Task objective:
After locating the line that contains "Older Post (521, 1164)" in the records below, write out exactly that line and each line after it through the one that contains "Căn Hộ Dịch Vụ (735, 690)", and nothing else.

==== Entries provided ====

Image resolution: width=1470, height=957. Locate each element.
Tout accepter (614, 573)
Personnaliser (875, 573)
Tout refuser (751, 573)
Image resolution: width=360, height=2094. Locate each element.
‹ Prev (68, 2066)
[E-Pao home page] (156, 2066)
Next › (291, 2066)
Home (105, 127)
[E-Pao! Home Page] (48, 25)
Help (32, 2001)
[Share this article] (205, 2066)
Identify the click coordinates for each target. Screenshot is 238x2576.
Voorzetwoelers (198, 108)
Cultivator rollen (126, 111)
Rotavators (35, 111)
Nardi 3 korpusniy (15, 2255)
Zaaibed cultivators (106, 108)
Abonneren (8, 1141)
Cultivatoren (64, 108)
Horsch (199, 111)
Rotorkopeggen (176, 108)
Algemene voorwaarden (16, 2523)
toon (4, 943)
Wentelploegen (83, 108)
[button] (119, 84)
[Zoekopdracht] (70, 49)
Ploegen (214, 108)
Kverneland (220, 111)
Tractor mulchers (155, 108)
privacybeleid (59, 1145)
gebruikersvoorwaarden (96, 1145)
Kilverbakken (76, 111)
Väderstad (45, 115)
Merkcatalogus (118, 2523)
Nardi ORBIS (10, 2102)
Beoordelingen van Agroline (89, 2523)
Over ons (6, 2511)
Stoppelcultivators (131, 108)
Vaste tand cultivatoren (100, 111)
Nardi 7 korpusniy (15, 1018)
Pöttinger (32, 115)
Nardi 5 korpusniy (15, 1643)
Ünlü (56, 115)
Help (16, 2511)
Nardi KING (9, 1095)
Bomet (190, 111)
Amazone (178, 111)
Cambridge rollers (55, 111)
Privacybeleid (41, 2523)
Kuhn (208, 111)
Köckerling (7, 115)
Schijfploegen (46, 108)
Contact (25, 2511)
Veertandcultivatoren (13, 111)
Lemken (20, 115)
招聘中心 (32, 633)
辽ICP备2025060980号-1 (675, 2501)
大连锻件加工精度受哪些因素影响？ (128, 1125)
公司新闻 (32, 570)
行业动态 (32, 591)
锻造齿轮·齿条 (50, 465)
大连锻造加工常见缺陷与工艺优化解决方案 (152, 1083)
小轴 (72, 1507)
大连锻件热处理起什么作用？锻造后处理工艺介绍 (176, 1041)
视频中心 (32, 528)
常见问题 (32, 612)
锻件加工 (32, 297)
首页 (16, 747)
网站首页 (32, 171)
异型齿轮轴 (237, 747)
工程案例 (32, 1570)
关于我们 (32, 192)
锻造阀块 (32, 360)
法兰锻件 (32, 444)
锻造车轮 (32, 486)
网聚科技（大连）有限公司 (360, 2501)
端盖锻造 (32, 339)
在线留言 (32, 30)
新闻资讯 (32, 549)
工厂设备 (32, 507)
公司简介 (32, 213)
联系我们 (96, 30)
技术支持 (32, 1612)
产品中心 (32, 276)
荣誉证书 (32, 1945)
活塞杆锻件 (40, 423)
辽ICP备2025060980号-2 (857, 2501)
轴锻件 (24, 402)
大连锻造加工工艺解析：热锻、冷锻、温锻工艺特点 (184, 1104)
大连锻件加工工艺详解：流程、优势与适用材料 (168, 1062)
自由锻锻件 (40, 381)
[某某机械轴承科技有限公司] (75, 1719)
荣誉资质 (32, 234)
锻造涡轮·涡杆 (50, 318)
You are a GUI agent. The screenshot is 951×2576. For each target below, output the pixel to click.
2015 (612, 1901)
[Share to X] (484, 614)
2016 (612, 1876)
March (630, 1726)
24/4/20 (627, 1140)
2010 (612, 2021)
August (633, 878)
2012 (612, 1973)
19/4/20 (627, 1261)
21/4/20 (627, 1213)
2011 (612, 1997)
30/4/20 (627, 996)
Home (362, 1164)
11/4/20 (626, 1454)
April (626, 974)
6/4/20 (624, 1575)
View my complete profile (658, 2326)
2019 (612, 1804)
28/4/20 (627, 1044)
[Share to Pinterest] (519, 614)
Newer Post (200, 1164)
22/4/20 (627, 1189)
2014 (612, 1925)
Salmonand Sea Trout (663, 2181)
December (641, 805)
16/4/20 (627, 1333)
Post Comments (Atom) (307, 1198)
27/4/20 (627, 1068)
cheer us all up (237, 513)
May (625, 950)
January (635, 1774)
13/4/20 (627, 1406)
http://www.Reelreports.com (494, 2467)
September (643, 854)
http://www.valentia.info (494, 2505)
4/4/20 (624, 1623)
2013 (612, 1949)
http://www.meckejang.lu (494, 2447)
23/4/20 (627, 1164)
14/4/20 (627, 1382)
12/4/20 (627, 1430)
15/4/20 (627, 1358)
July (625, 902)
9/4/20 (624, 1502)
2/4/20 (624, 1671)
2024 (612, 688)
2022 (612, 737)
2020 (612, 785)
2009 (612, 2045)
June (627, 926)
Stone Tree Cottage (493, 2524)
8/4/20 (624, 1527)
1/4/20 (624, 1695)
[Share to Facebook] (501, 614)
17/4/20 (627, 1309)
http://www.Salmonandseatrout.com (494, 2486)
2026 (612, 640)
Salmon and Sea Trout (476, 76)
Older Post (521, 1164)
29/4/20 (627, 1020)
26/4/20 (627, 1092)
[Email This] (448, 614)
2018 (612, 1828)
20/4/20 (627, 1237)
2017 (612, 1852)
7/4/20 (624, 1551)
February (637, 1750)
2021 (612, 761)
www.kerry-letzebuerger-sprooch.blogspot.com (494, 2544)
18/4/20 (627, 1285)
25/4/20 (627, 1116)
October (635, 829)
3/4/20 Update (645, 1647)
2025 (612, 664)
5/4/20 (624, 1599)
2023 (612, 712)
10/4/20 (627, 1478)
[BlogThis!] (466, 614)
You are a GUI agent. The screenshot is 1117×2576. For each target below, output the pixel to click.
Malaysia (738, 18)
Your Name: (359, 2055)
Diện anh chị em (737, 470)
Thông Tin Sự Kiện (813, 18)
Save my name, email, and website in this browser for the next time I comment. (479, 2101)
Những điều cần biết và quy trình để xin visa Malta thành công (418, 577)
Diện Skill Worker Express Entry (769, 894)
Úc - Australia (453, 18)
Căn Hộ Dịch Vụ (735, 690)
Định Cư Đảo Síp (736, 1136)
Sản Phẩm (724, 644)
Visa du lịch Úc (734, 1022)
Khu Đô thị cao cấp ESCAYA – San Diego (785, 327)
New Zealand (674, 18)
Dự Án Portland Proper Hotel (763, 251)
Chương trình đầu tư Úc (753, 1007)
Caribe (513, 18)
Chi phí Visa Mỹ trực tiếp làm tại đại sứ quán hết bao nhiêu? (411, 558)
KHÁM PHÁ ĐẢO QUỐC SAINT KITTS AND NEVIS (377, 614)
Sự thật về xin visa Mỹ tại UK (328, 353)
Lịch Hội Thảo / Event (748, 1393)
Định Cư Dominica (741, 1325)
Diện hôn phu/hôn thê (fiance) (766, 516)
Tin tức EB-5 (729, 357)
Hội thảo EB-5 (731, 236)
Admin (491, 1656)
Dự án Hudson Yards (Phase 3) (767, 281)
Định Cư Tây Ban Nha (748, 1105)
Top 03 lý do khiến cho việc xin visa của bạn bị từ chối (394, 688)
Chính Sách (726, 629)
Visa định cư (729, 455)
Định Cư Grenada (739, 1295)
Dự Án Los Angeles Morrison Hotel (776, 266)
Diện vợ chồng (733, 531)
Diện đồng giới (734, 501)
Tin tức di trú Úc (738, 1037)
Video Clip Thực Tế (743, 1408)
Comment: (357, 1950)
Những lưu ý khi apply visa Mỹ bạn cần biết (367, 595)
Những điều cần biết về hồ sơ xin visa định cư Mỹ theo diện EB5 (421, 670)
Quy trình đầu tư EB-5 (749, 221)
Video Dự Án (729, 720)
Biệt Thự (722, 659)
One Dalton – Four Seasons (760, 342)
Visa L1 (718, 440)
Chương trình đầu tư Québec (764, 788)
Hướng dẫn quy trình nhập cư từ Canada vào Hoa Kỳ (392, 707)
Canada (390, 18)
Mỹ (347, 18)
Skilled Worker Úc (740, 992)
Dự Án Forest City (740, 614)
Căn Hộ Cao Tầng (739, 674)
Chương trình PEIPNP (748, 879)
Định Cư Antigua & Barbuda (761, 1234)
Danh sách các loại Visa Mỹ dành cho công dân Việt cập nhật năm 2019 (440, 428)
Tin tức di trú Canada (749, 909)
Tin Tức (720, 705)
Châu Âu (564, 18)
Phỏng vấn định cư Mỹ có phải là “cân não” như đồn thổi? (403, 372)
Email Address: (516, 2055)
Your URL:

====

Response to the exercise:
Older Post (521, 1164)
29/4/20 (627, 1020)
26/4/20 (627, 1092)
[Email This] (448, 614)
2018 (612, 1828)
20/4/20 (627, 1237)
2017 (612, 1852)
7/4/20 (624, 1551)
February (637, 1750)
2021 (612, 761)
www.kerry-letzebuerger-sprooch.blogspot.com (494, 2544)
18/4/20 (627, 1285)
25/4/20 (627, 1116)
October (635, 829)
3/4/20 Update (645, 1647)
2025 (612, 664)
5/4/20 (624, 1599)
2023 (612, 712)
10/4/20 (627, 1478)
[BlogThis!] (466, 614)
You are a GUI agent. The screenshot is 1117×2576. For each target below, output the pixel to click.
Malaysia (738, 18)
Your Name: (359, 2055)
Diện anh chị em (737, 470)
Thông Tin Sự Kiện (813, 18)
Save my name, email, and website in this browser for the next time I comment. (479, 2101)
Những điều cần biết và quy trình để xin visa Malta thành công (418, 577)
Diện Skill Worker Express Entry (769, 894)
Úc - Australia (453, 18)
Căn Hộ Dịch Vụ (735, 690)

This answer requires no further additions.